(Entries from a dataset)
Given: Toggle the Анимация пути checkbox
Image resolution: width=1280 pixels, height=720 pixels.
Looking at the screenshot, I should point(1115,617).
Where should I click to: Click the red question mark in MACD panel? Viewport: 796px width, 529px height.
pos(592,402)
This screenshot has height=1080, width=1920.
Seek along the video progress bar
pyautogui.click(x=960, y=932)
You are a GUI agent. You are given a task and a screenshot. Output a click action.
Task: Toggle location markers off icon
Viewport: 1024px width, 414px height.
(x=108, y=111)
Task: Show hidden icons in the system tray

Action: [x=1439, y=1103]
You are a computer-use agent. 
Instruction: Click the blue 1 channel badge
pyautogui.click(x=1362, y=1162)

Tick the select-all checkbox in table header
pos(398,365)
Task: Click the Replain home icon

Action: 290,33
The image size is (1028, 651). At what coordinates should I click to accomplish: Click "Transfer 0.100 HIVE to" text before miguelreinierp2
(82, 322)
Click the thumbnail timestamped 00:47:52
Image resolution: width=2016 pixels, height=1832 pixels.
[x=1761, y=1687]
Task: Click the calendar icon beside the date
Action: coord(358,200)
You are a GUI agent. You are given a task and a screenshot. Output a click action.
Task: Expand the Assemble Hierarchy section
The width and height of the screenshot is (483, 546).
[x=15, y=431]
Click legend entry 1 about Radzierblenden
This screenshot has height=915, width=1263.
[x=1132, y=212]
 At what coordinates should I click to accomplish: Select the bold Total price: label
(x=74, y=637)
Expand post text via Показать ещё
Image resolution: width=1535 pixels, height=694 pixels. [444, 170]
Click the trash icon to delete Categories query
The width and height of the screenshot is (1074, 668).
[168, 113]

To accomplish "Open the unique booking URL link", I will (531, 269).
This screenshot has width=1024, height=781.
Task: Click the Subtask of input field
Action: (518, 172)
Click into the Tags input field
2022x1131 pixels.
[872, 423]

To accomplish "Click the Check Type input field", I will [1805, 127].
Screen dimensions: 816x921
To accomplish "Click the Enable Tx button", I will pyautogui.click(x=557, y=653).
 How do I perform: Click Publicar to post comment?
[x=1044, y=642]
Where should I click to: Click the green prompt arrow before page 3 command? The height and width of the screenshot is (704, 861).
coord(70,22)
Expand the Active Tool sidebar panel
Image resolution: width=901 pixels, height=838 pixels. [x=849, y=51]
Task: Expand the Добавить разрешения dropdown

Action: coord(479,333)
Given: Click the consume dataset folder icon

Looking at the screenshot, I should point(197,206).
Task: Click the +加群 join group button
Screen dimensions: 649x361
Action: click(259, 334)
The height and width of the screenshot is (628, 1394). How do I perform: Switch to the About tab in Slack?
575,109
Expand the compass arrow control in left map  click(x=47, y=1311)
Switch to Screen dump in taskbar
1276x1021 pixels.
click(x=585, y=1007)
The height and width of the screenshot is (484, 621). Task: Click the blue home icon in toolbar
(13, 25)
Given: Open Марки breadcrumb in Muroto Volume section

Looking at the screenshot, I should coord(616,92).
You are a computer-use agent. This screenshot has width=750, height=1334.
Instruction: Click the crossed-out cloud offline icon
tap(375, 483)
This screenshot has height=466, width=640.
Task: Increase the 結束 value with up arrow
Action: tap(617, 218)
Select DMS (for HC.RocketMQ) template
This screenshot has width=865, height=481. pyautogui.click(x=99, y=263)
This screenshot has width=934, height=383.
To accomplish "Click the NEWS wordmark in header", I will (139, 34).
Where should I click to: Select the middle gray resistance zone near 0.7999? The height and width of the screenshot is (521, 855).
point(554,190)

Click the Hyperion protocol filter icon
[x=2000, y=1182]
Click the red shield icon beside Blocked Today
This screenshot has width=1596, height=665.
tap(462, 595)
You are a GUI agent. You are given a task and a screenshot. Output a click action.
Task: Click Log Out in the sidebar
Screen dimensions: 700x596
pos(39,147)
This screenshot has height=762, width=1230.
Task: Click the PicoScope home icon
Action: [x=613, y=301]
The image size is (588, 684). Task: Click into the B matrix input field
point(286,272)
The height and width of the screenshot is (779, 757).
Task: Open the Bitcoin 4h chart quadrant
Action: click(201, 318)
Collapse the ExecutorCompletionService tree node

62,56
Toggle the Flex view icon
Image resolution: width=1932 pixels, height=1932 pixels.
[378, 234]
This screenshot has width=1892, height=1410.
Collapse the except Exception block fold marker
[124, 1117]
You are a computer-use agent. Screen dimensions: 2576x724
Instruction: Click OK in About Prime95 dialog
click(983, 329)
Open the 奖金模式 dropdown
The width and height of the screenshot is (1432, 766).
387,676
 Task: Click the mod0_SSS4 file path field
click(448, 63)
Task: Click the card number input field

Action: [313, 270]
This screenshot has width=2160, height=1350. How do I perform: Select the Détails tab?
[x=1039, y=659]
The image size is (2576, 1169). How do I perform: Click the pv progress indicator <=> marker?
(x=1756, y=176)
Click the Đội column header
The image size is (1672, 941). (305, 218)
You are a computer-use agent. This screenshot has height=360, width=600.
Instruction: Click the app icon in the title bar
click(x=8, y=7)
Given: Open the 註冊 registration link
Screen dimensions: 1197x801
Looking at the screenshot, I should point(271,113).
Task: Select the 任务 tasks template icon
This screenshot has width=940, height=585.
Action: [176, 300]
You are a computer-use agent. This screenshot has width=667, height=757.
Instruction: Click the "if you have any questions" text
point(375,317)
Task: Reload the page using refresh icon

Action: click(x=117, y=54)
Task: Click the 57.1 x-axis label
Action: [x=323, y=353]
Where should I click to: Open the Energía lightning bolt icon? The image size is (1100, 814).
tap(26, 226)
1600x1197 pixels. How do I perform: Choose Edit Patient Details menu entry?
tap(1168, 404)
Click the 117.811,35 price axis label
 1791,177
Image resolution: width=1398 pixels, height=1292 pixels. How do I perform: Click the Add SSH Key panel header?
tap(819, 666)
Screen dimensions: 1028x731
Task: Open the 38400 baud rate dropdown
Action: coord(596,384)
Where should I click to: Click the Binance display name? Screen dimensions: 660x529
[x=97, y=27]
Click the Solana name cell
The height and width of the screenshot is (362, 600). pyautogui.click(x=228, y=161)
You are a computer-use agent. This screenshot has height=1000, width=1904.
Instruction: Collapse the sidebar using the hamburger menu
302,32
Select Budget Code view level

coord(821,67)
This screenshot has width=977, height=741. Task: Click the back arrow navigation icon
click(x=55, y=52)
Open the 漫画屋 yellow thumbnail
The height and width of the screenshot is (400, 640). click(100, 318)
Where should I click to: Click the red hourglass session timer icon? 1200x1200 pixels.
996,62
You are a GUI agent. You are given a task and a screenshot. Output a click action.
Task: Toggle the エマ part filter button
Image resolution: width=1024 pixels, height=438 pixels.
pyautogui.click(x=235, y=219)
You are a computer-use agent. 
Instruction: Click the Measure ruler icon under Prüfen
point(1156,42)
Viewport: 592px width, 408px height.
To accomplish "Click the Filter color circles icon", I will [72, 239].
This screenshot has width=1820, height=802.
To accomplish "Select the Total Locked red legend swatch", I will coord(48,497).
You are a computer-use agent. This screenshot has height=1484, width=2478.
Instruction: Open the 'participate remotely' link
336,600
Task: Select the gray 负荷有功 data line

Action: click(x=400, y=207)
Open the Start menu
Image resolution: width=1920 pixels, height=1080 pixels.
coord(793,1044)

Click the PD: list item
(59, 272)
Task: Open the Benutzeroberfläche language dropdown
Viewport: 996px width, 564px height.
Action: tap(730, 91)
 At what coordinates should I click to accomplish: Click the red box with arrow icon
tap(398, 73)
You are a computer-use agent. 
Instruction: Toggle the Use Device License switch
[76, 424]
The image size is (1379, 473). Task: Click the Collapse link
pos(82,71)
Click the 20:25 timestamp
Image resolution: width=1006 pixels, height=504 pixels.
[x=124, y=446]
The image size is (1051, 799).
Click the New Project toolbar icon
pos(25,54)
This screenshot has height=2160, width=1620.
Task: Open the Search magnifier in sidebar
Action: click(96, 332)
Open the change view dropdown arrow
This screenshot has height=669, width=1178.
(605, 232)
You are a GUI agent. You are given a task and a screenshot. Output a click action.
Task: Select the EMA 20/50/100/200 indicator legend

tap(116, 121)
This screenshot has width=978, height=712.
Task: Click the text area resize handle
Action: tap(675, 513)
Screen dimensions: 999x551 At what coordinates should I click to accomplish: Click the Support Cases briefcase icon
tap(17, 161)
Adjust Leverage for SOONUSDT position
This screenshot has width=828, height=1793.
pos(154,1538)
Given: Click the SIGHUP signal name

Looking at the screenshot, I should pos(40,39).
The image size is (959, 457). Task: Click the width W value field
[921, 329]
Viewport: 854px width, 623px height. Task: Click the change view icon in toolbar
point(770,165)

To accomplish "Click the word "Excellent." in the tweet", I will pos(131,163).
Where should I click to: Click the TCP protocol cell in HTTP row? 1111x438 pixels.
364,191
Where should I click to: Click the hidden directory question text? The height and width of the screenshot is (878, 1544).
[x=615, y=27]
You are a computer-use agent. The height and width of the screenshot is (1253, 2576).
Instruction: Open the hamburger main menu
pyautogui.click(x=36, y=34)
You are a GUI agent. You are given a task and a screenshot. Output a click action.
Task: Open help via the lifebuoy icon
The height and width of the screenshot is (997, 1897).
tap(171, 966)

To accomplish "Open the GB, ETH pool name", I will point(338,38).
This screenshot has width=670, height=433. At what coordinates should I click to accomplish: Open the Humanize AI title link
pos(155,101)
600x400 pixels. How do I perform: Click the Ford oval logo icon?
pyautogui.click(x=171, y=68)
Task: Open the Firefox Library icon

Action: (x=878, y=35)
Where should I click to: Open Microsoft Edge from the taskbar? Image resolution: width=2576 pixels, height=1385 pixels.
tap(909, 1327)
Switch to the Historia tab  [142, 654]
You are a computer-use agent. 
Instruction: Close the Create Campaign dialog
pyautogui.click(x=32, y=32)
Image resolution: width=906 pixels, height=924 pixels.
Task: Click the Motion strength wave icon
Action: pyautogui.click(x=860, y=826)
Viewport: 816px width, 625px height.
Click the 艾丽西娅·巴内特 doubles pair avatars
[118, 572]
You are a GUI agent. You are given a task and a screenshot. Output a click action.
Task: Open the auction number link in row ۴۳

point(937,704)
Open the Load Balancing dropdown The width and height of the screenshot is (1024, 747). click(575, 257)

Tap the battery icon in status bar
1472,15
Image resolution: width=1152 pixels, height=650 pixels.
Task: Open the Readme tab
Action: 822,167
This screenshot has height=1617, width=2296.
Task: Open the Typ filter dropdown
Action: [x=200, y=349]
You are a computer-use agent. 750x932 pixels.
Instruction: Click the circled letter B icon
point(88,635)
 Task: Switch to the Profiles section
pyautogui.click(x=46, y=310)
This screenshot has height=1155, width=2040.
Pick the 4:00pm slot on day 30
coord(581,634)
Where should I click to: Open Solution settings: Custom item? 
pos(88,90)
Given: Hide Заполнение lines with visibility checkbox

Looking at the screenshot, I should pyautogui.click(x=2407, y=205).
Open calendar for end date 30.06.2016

*Problem to solve*:
Could you lay out the lines above as a numbered list, starting with the first line and ending with the line containing "Action: 290,33", with both of those included and any blank lines skipped?

*Written answer*:
1. Given: Toggle the Анимация пути checkbox
2. Image resolution: width=1280 pixels, height=720 pixels.
3. Looking at the screenshot, I should point(1115,617).
4. Where should I click to: Click the red question mark in MACD panel? Viewport: 796px width, 529px height.
5. pos(592,402)
6. This screenshot has height=1080, width=1920.
7. Seek along the video progress bar
8. pyautogui.click(x=960, y=932)
9. You are a GUI agent. You are given a task and a screenshot. Output a click action.
10. Task: Toggle location markers off icon
11. Viewport: 1024px width, 414px height.
12. (x=108, y=111)
13. Task: Show hidden icons in the system tray
14. Action: [x=1439, y=1103]
15. You are a computer-use agent. 
16. Instruction: Click the blue 1 channel badge
17. pyautogui.click(x=1362, y=1162)
18. Tick the select-all checkbox in table header
19. pos(398,365)
20. Task: Click the Replain home icon
21. Action: 290,33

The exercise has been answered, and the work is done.